Kemenhub Tambah 39 Bandara Baru untuk Perkuat Konektivitas

Kemenhub Tambah 39 Bandara Baru untuk Perkuat Konektivitas

Kementerian Perhubungan berencana menambah 39 bandara baru di Indonesia, sehingga total bandara yang direncanakan naik dari 257 menjadi 296. Rencana ini sudah masuk dalam Tatanan Kebandarudaraan Nasional dan lokasi pembangunan telah ditetapkan.

Direktur Jenderal Perhubungan Udara Kemenhub, Lukman F. Laisa, menyebut langkah ini menjadi bagian dari pengembangan jaringan transportasi udara nasional. Penambahan bandara diharapkan memperkuat konektivitas antardaerah sekaligus mendukung mobilitas penumpang dan logistik.

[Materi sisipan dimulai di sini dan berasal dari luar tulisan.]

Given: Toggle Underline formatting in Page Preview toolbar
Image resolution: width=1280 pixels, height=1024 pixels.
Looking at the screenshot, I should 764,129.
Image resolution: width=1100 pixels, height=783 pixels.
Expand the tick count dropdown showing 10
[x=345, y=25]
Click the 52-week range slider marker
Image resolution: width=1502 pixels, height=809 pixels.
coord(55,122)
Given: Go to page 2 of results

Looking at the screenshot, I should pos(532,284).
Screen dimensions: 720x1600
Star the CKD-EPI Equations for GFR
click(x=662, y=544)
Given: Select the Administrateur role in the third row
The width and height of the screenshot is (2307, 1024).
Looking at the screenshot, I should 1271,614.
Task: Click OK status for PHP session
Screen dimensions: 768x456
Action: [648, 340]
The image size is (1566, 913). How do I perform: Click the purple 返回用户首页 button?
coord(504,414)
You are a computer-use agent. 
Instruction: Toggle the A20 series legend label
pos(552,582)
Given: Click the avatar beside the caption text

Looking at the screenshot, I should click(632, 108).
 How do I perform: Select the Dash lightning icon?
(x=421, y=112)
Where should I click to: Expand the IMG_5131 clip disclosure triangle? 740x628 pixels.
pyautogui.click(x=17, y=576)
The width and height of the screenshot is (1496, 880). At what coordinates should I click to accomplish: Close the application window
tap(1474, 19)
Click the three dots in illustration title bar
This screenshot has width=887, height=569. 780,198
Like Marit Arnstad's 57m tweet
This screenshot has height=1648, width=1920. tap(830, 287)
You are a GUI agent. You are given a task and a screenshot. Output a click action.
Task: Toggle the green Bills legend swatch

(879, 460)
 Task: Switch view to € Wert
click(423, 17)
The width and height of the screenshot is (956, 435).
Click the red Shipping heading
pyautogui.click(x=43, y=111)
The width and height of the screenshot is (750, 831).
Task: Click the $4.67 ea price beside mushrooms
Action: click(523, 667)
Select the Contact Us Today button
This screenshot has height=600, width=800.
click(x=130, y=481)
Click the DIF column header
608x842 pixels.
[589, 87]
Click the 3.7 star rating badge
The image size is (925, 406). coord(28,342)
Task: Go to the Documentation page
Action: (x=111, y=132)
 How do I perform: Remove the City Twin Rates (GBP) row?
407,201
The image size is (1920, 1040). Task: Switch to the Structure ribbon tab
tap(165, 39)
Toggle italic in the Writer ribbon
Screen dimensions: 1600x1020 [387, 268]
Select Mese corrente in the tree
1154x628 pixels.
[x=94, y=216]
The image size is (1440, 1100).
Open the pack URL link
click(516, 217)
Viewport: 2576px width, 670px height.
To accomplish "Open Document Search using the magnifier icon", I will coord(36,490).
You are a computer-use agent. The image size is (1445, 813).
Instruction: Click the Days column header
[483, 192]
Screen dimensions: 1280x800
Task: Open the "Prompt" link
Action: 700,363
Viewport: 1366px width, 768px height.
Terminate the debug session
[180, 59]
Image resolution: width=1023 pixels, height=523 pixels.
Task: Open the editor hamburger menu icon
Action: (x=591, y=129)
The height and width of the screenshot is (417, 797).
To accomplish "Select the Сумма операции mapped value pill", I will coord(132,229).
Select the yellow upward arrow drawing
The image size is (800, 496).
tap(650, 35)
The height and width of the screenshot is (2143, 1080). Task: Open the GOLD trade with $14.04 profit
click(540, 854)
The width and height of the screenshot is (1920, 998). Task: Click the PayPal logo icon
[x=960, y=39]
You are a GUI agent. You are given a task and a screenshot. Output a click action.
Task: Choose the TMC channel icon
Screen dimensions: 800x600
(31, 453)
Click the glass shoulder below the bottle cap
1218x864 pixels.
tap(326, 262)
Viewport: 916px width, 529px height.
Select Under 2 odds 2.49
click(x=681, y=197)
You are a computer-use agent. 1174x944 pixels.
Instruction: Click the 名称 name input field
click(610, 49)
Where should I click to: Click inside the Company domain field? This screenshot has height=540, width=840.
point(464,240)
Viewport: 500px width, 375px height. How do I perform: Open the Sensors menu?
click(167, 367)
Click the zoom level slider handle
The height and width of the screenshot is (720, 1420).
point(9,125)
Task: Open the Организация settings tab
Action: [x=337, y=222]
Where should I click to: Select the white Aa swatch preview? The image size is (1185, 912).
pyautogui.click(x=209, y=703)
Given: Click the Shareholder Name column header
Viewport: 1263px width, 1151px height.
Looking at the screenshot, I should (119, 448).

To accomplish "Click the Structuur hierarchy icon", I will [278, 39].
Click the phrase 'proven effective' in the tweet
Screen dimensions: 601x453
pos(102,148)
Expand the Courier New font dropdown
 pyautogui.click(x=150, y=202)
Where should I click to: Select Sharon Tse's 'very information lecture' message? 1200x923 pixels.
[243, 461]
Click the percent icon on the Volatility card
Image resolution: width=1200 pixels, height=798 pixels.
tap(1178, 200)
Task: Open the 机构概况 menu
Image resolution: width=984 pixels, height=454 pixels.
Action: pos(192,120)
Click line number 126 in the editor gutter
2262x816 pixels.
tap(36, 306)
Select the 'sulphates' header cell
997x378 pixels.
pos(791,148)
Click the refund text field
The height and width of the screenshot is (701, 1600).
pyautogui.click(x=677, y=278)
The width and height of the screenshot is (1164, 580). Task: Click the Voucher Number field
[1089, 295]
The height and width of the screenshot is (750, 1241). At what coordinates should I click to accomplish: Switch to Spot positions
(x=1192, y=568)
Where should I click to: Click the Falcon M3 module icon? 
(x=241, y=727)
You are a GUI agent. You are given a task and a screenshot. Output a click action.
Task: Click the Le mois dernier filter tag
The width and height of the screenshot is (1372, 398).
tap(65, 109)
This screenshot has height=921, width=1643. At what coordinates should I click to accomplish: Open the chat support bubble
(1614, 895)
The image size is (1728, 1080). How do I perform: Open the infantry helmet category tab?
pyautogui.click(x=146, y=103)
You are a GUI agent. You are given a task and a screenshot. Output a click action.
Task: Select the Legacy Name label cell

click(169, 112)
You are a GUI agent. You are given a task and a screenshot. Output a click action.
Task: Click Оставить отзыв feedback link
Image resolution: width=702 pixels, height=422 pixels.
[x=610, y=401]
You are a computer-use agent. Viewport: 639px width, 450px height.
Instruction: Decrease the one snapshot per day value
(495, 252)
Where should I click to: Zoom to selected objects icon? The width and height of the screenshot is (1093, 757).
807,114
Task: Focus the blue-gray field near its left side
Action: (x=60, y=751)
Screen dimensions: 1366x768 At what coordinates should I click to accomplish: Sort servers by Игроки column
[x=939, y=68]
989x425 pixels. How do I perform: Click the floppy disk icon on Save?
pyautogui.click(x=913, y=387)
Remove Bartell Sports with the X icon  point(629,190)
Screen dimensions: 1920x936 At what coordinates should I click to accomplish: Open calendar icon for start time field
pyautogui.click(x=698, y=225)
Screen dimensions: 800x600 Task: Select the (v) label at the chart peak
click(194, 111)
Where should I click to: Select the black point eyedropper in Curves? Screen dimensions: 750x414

Rencana penambahan bandara

Menurut informasi yang beredar, 39 lokasi bandara baru sudah dipetakan oleh Kemenhub. Jika terealisasi, jumlah bandara yang tercantum dalam Rencana Induk Bandar Udara Nasional akan menjadi 296.

Penambahan ini menunjukkan pemerintah masih mendorong pemerataan akses transportasi udara, terutama ke wilayah yang belum terlayani optimal. Kebijakan semacam ini biasanya juga berkaitan dengan dorongan pertumbuhan ekonomi daerah dan peningkatan akses pariwisata.

Dampak yang diharapkan

Dengan tambahan bandara baru, distribusi konektivitas udara di Indonesia berpotensi menjadi lebih luas. Hal ini bisa membantu mempercepat perjalanan antarwilayah dan mempermudah arus barang maupun penumpang.

Selain itu, pengembangan bandara sering dipandang sebagai pendorong aktivitas ekonomi lokal karena membuka peluang investasi dan memperlancar akses ke daerah tujuan wisata. Dalam konteks kebijakan terbaru pemerintah, penambahan infrastruktur penerbangan juga sejalan dengan upaya memperkuat sektor transportasi dan pariwisata.